El cementerio de Alicante, con el apéndice dedicado a los protestantes a la izquierda, en primer término. | ALEX DOMÍNGUEZ

Hoy tampoco recibirán flores. El dicho dice que nadie muere mientras sea recordado, ellos llevan más de un siglo abandonados a su suerte a más de 2.000 kilómetros de casa. Es la historia, cosida a base de telarañas e indiferencia, de una veintena de británicos enterrados en un apéndice externo del cementerio de Alicante, olvidados por sus compatriotas. Sepultados en tierra de nadie.

Fueron inhumados hace más de 100 años en el viejo cementerio de San Blas y trasladados posteriormente al camposanto actual. Sus vidas, dispares; su recuerdo, invisible. La apertura precipitada del cementerio Nuestra Señora del Remedio en 1918, por la pandemia de la mal llamada gripe española, provocó que los restos de ese anónimo grupo de británicos también fueran movidos de Soto Ameno, donde comenzó a erigirse la iglesia de San Blas y donde poco a poco iría ampliándose el barrio.

Todavía con el catolicismo como ley innata en España, ese grupo de británicos protestantes debió ser enterrado con excepciones. Sus cuerpos, o lo que quedaba de ellos, no podrían compartir muros con los católicos, y se habilitó un pequeño recinto contiguo al actual cementerio pero con muros diferentes. Pared con pared, pero no la misma pared. «British Cemetery». La leyenda sigue intacta en la puerta, bajo un bloque de piedra de lo que se intuye que fue una cruz. Nadie sabe cómo ni cuándo dejó de serlo. «Yo jamás vi la cruz», cuenta el capataz del cementerio.

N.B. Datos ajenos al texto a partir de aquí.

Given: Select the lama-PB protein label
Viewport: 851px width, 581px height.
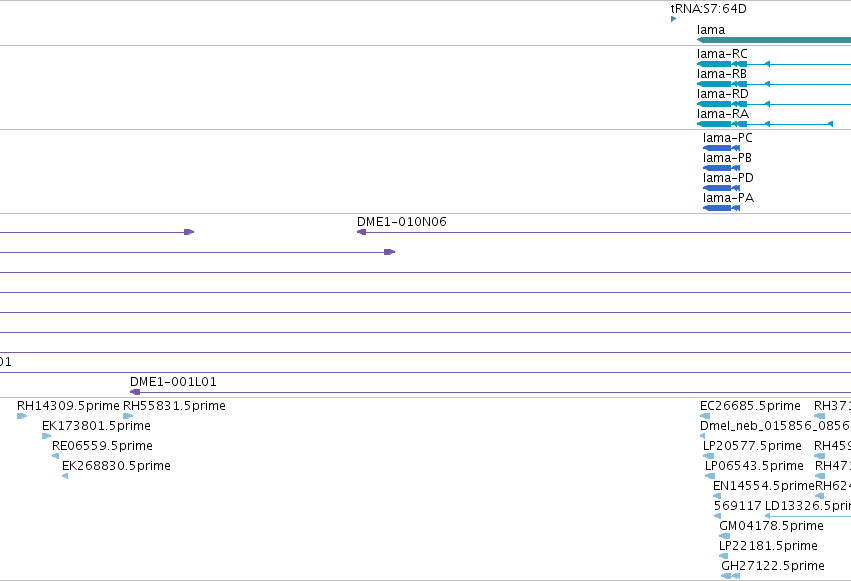Looking at the screenshot, I should [727, 158].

Ante la imposibilidad de repatriar a esos compatriotas a finales del XIX, sí que se les pudo enterrar bajo tierra de Gran Bretaña, traída expresamente de las islas. Un guiño de entonces que contrasta con el inmovilismo que ha imperado desde entonces. El Consulado, la máxima y única autoridad británica en Alicante, no presta atención alguna a ese reducto que queda al suroeste del cementerio. Es más, en 2012 reconocieron no tener constancia alguna de ello. Hoy, ocho años más tarde, nadie se ha vuelto a interesar.

Su ubicación ha inquietado en varias ocasiones al Ayuntamiento. El habitáculo, de seis metros de ancho y trece de fondo, impide que el autobús gire y pueda llegar a la parte norte del cementerio, a 1.200 metros de la puerta principal. «Es una caminata para la gente que tiene a sus familias en esa zona», cuentan los trabajadores del camposanto alicantino. No obstante, el cementerio inglés bloquea cualquier maniobra. Hace unos años el Ayuntamiento se interesó por la situación, pero el silencio del Consulado británico y lo peliagudo que supone exhumar cuerpos paralizó por completo la idea.

Mientras, el cementerio inglés pasa desapercibido al ojo del visitante. Permanece cerrado, lleno de matorrales que periódicamente arregla el capataz municipal, y apenas recibe una visita al año. «Algún curioso o algún historiador de Alicante que se interesa por ellos», explican. Hace tres años unos ingleses, descendientes lejanos de uno de los enterrados, acudieron al cementerio y se informaron sobre cuánto costaría repatriar los restos de su familiar. No se supo más de ellos. «Estaría bien que el Consulado se preocupara un poco por ellos, son su gente, al menos que adecenten algo el recinto», lamentan desde el cementerio. Desde hace décadas en el camposanto alicantino ya no hay distinción de religiones: se entierran musulmanes, judíos, chinos... Pero el inglés sigue anexo, estigmatizado entonces, olvidado hoy. La puerta del mismo es también un elemento singular, fue una de las sobrantes de la rehabilitación del cementerio neutro realizada en 1952.

Biografías desvanecidas

Varios de los nombres de las lápidas que cada vez cuesta más leer fueron grandes empresarios de la época, que vieron en el Mediterráneo el impulso perfecto. George Finning Mortimore fue un comerciante que hizo dinero en Águilas, murió en 1930. Benjamin O’Neale Stratford era un noble irlandés, fue el último conde de Aldborough y desarrolló su vida laboral como poseedor de una patente de una medicina. Conocido en la ciudad que eligió para su retiro por sus hábitos excéntricos. Una cruz y una placa preside el cementerio inglés, se trata de Elena Wallace, mujer del comerciante Henry Carey. También descansa un capitán noruego, C. H. Wold. Y John Bentley, «asesinado desde lo alto», según la lápida. Ninguno de ellos es hoy recordado.